* Provided text:
────

A reflection to carry
The Prophet ﷺ specified the order. Fresh dates, dry dates, water, then prayer, then the full meal. He hastened the iftar at every fast and warned the community: 'people will continue in goodness as long as they hasten the iftar.' Ya akhī, ya ukhtī, build the discipline. Have dates and water ready at every Maghrib. Break with three or seven dates (the Prophet's ﷺ habit-pattern), drink water, and immediately make the iftar-duʿā: 'dhahaba al-ẓamaʾn wa abtallat al-ʿurūq wa thabata al-ajr in shāʾAllāh.' The thirst is gone, the veins are moistened, the reward is established. Then make personal duʿā: this is one of the most answered duʿā hours, by the Prophet's ﷺ explicit teaching. Bring a list of names and needs to the iftar moment. Then pray Maghrib (do not eat the full meal until after Maghrib). The iftar moment is small in time and vast in spiritual leverage.
Read the longer reflection
Yā Rabb, You instructed Your Beloved ﷺ to give us the precise order of iftar. Dates, then water, then prayer, then meal. And You opened a duʿā-hour at the moment of breaking: 'lil-ṣāʾim ʿinda fiṭrih daʿwatun lā turadd.' The fasting person at the moment of breaking has a duʿā that is not rejected. Ya Allāh, forgive me for the iftars I have spent on the food and missed the duʿā. The Ramadan evenings where I rushed to the meal and never stopped to bring my list of names to You. The Sunnah fasts where I broke and immediately ate, forgetting the duʿā-window You opened. Train me into the discipline. Dates and water ready at every Maghrib. The iftar duʿā on my tongue. My personal duʿā-list within reach. The Maghrib prayer before the meal. And the meal itself with the niyyah of strengthening for tomorrow's worship, not just satisfaction of hunger. And ya Allah, on the days I fast in difficulty, when the hours stretch and the body fatigues, let the iftar-duʿā be the moment of cosmic answer. Let me bring my deepest needs to that hour. And let me find, year after year, that my Maghrib-duʿās during fasts were among the most answered of my life. Āmīn ya Mujīb al-Duʿā.

────

* Information supplied:
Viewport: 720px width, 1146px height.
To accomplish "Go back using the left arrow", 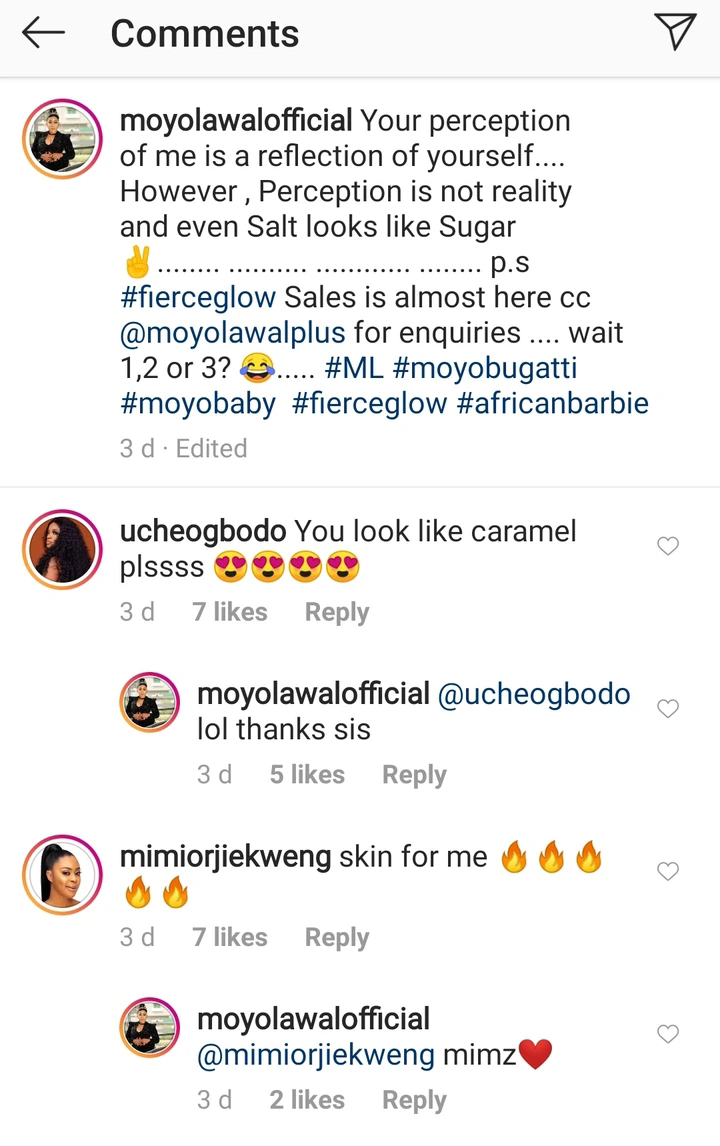I will (x=43, y=33).
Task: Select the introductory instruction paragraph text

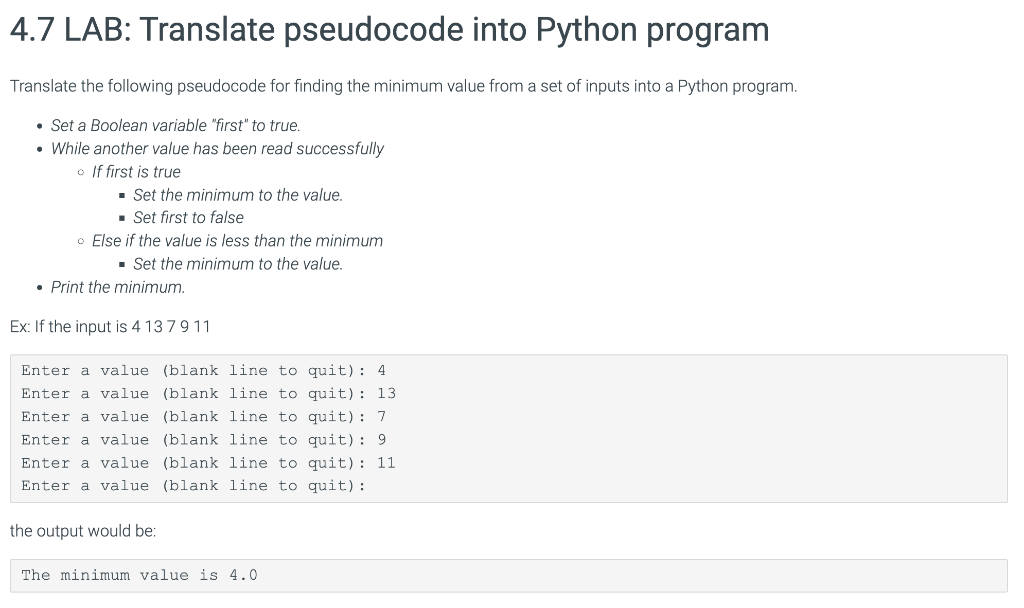Action: (x=403, y=86)
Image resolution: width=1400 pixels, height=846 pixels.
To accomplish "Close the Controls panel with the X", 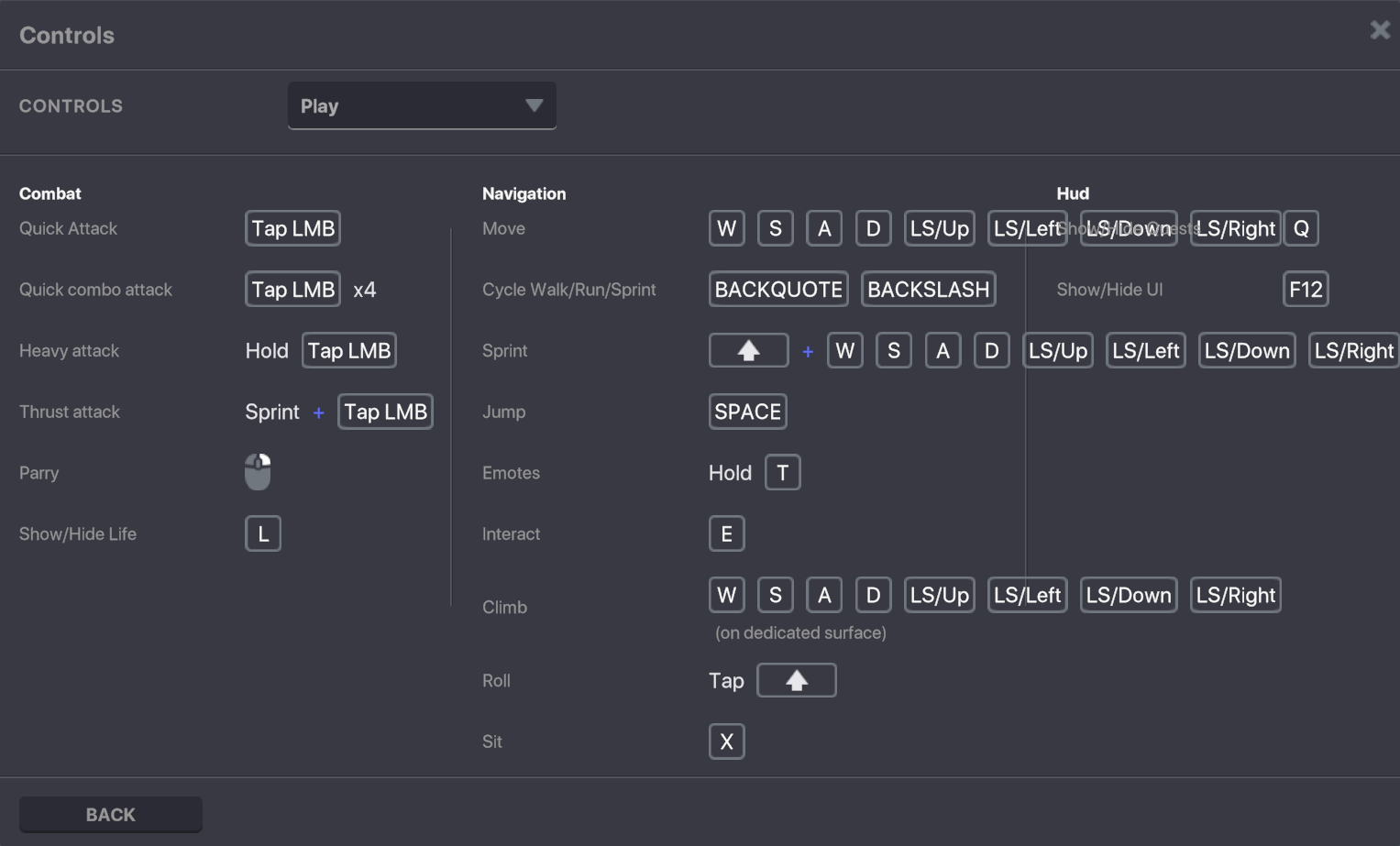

────

* Task list:
1 > According to the reflection on iftar, how many dates should a person break the fast with?
2 > Condense the paragraph of the reflection on iftar that begins "The Prophet ﷺ specified the order" into a short bulleted list that keeps its main facts.
The lines that come after the reflection on iftar are separate material.

* Solutions by task:
1 > Three or seven dates.

2 >
- The order is fresh dates, dry dates, water, prayer, and then the full meal.
- The Prophet ﷺ hastened the iftar at every fast, warning that people will continue in goodness as long as they hasten it.
- Have dates and water ready at every Maghrib.
- Break with three or seven dates, drink water, and immediately make the iftar-duʿā: 'dhahaba al-ẓamaʾn wa abtallat al-ʿurūq wa thabata al-ajr in shāʾAllāh' (the thirst is gone, the veins are moistened, the reward is established).
- Make personal duʿā, since this is one of the most answered duʿā hours, bringing a list of names and needs.
- Pray Maghrib before eating the full meal.
- The iftar moment is small in time but vast in spiritual leverage.